Começou a aventura marciana

Um risco luminoso no céu da Flórida marcou, na madrugada da última quarta-feira, uma nova etapa na exploração dos planetas vizinhos da Terra. Impulsionada por um foguete Delta II, a nave americana Mars Pathfinder iniciou uma viagem de 500 milhões de quilômetros que a levará até Marte. Se tudo der certo, ela vai pousar na superfície do planeta daqui a sete meses. Será a primeira de dez sondas e robôs que integram a flotilha terrestre escalada para ir ao planeta vermelho nos próximos nove anos. Antes da Pathfinder, outras duas naves foram lançadas neste ano. A primeira, a americana Mars Global Surveyor, saiu no dia 7 de novembro, mas, devido à diferença no alinhamento dos planetas, só chegará à Marte em setembro de 1997, dois meses depois da Pathfinder. A terceira nave, a russa Mars 96, foi um fiasco. Lançada do cosmódromo de Baikonur no final de novembro, perdeu o rumo antes de deixar a atmosfera e mergulhou no Oceano Pacífico.

A sonda despachada na semana passada custou 196 milhões de dólares e é a mais promissora até agora na busca de eventuais traços de vida em Marte. Pela previsão da Nasa, ela deve penetrar na atmosfera marciana no dia 4 de julho, usando para amortecer a queda um conjunto de pára-quedas e bolsas de ar semelhantes ao air bag usado nos automóveis. O equipamento fará com que em apenas cinco minutos a velocidade seja reduzida de 43 500 para 48 quilômetros por hora. Dentro da nave viaja uma pequena maravilha da tecnologia moderna, o robô Sojourner _ nome escolhido em homenagem a Sojourner Truth, uma negra militante da abolição da escravatura durante a Guerra de Secessão americana.

O veículo, do tamanho de um triciclo infantil, tem seis rodas que se adaptam às ondulações do terreno. Movido a energia solar, vai passear durante uma semana (terrestre) pela superfície de Marte recolhendo e analisando amostras de solo e rochas. Os resultados serão enviados instantaneamente à Terra. Com esses recursos, os cientistas esperam esclarecer as dúvidas que cercam a pesquisa envolvendo um meteorito marciano que há 13 000 anos caiu na Antártida. Em agosto, uma equipe da Nasa anunciou ter encontrado nele sinais de atividade bacteriana de bilhões de anos _ um resultado que até hoje não foi aceito por muitos cientistas.

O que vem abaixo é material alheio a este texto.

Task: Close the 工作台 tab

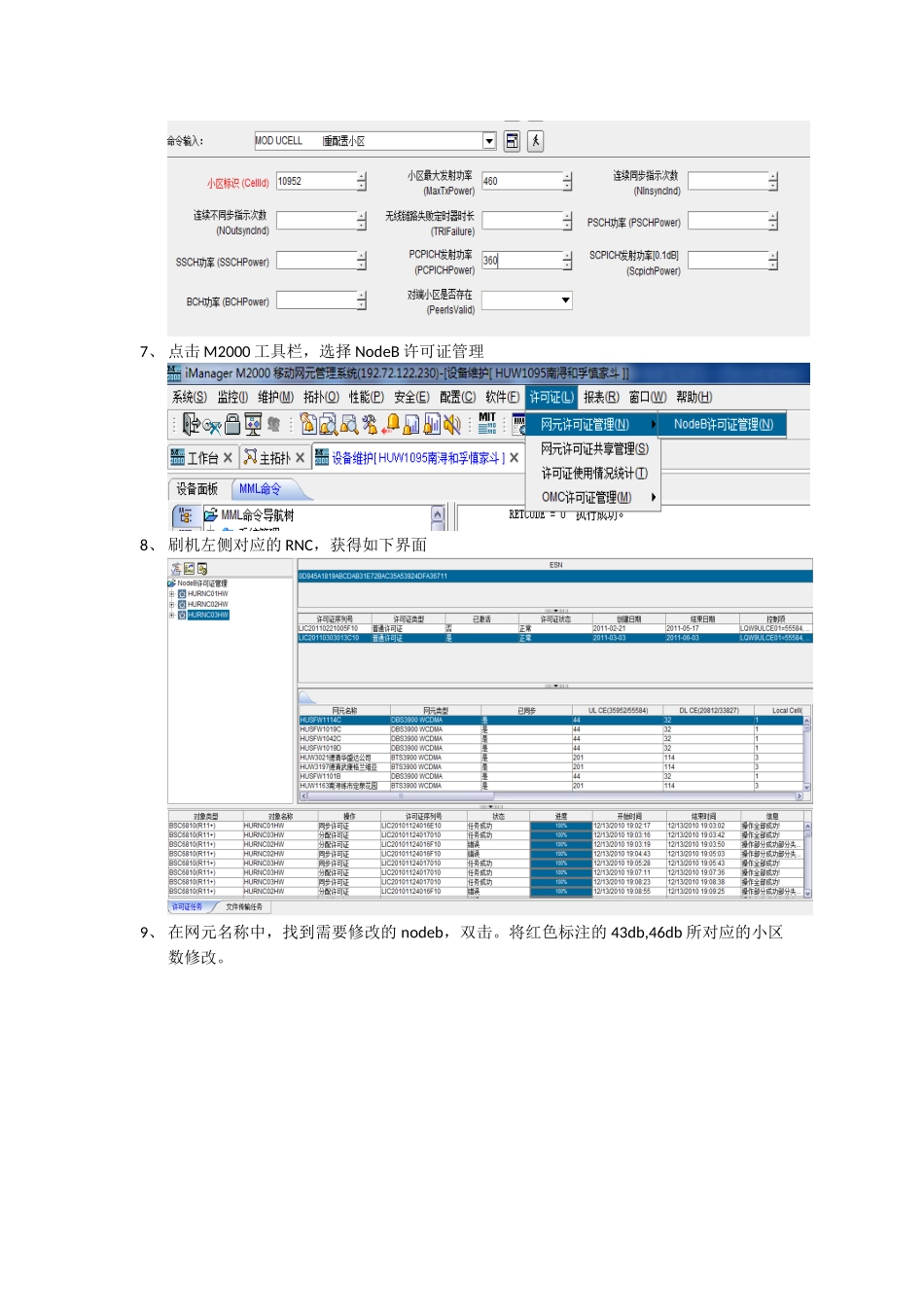Action: click(x=228, y=458)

A Pathfinder também fará medições sobre densidade, temperatura e pressão da atmosfera marciana.

Rios secos _ A perda da nave russa Mars 96, em novembro, foi um duro golpe para o programa de exploração marciana. Das três naves previstas para este ano, era a única equipada com perfuradores capazes de descobrir se existem depósitos de água congelada no subsolo do planeta, como suspeitam os cientistas. Além disso, ela levava aparelhos que serviriam para auxiliar nas pesquisas que serão feitas pelas duas naves americanas. "Foi uma perda muito grande porque as três missões eram complementares", lamentou Douglas Isbell, da Nasa. "Nenhuma de nossas naves poderá realizar sozinha as análises previstas inicialmente no programa de cooperação com os russos."

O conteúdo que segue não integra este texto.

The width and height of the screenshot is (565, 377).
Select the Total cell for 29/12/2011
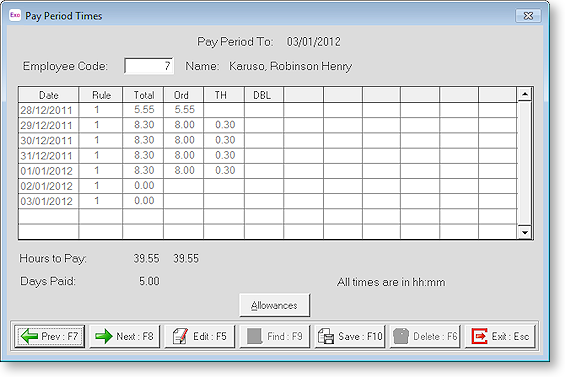point(143,125)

O local escolhido para o pouso da Mars Pathfinder é uma planície rochosa chamada Vale de Ares, 850 quilômetros a sudeste de onde pousou, vinte anos atrás, a nave americana Viking 1. Observado da Terra por meio de telescópio, o lugar lembra a confluência de dois rios secos. Os cientistas acham que ali existe um terreno sedimentar, do tipo aluvião, onde seriam grandes as chances de encontrar traços de matéria orgânica capazes de confirmar se algum dia houve vida em Marte. Se isso acontecer, será uma das descobertas científicas mais importantes de toda a História. Mesmo que os traços sejam antigos, de bilhões de anos atrás, seria a prova de que a vida não é um privilégio apenas da Terra.

Enquanto a Pathfinder estiver fazendo suas pesquisas no solo, a outra nave americana, a Global Mars Surveyor, permanecerá em órbita do planeta. Com sensores que conseguem registrar imagens de um objeto do tamanho do automóvel, ela fará um levantamento completo da superfície e da atmosfera marcianas. "Depois dessa missão, teremos mapas detalhados dos recursos minerais, da topografia e das condições climáticas de Marte", explica Glenn Cunningham, gerente do projeto. "Esse tipo de informação será vital no futuro, quando enviarmos para lá astronautas em vez de um robô."